Niemiecka prasa: jak zdobyć żonę z Polski
Uwaga Polki! BILD opublikował właśnie artykuł, będący zbiorem porad i wskazówek dla Niemców poszukujących kandydatki na żonę właśnie wśród polskich kobiet.
30.11.2009 | aktual.: 30.11.2009 13:26
Bild zauważa urodę mieszkanek nadwiślańskiego kraju, które rzekomo ze względu na jego kiepską w stosunku do RFN sytuację ekonomiczną rozglądają się za Niemcami, których chciałyby poślubić.
Co ciekawe, autor artykułu odsyła samotnych Niemców do agencji pośrednictwa matrymonialnego, która powinna być w miarę poważna. Sposobem na odnalezienie tej właściwej (na razie agencji) mają być fora internetowe, wypełnione opiniami klientów.
Dziennikarz BILDA, zdając sobie sprawę z kosztów takiego przedsięwzięcia, zachęca do zawarcia umowy uzależnionej od skuteczności. Skuteczność w tym przypadku to minimum jedno spotkanie z wybraną kobietą.
Jeśli niemiecki absztyfikant wysila się by wypowiedzieć choć kilka słów po polsku, to być może on także poszedł za radą BILDA. Tych kilka słów ma podobno zrobić wrażenie i nawet podkreślić powagę zamiarów zalotnika.
To teraz parę słów o samych Polkach i polskich realiach. Czytelnik artykułu w niemieckiej gazecie dowie się, że polskie dziewczyny mają skonkretyzowane poglądy odnośnie wymarzonego partnera, który (tu zaskoczenie) nie powinien być arogancki ani bezczelny. Sama zaś branża matrymonialna w Polsce nie działa jak "Supermarket".
Kobiety dążą do zaspokojenia potrzeby bezpieczeństwa i mają o wiele większe ambicje, niżby to się wydawało mężczyznom… - i jeszcze kilka temu podobnych ogólników.
Cóż, BILD mimo dosyć prostackiego toku myślenia, zdecydowanie trafił w temat. Co roku w Niemczech zawieranych jest kilkanaście tysięcy ślubów par mieszanych, najczęściej właśnie z Polką. Co Niemcy widzą w naszych kobietach? Prawdopodobnie oprócz słowiańskiej urody, która Niemcom wyjątkowo odpowiada, nie bez znaczenia jest ciepło jakie polska kobieta daje mężczyźnie i tworzonemu z nim domowi.
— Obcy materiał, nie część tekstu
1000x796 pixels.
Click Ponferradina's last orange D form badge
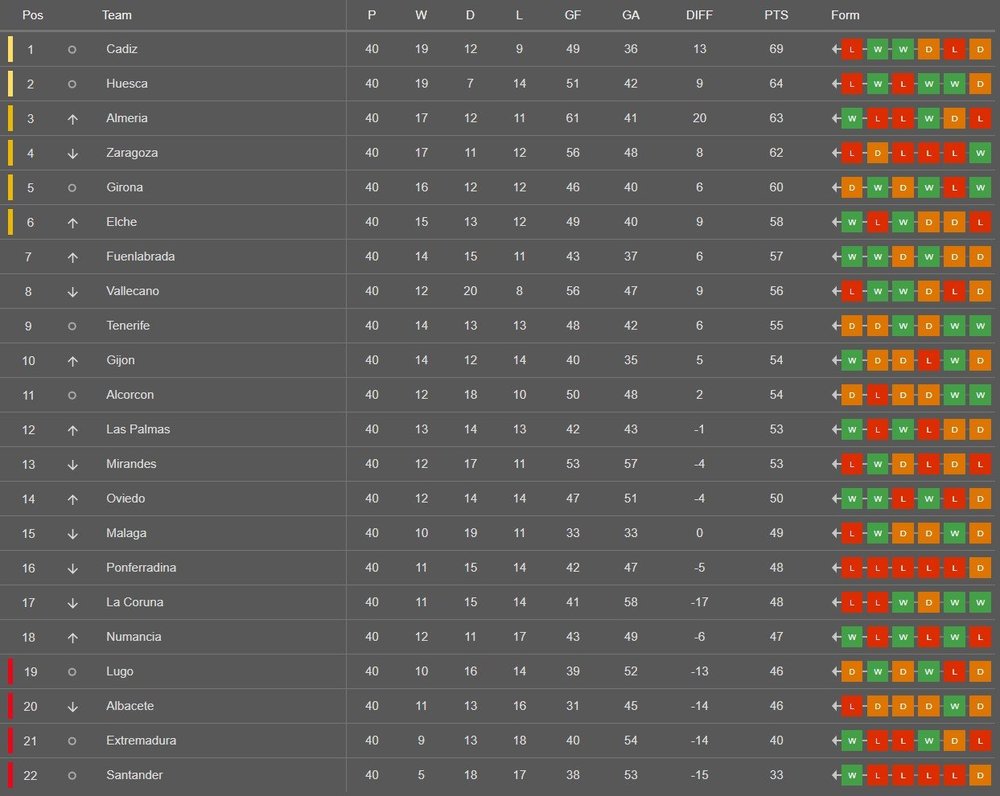tap(980, 568)
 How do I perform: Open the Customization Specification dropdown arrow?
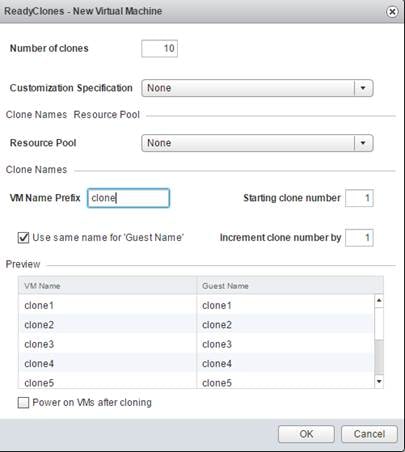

Jak to jest typowe dla kobiet na wschód od Odry, Polki są oddane i ofiarne wobec partnera, choć chętnie wprowadzają zwyczaje i tradycje wyniesione z własnego domu rodzinnego, co zresztą Niemcy najczęściej przyjmują z zadowoleniem.
Tak czy owak, artykuł w niemieckiej gazecie nie powinien tworzyć wrażenia, że Niemcom trzeba w zdobyciu Polki pomóc. Wiele kobiet decyduje się na taki związek także, a może przede wszystkim ze względu na spodziewany dobrobyt w stworzonej rodzinie.
Wychodzi to trochę naprzeciw sytuacji, jaka wytworzyła się we wschodnich landach, gdzie kobiet ubywa w zastraszającym tempie. Te jadą się kształcić na zachód swojego kraju i Europy, zostawiając przeważnie mniej ambitnych mężczyzn w niemałym kłopocie. Skala problemu jest przy tym poważna i przyciąga uwagę kręgów rządowych, które nie mają dobrego pomysłu na rozwiązanie problemu.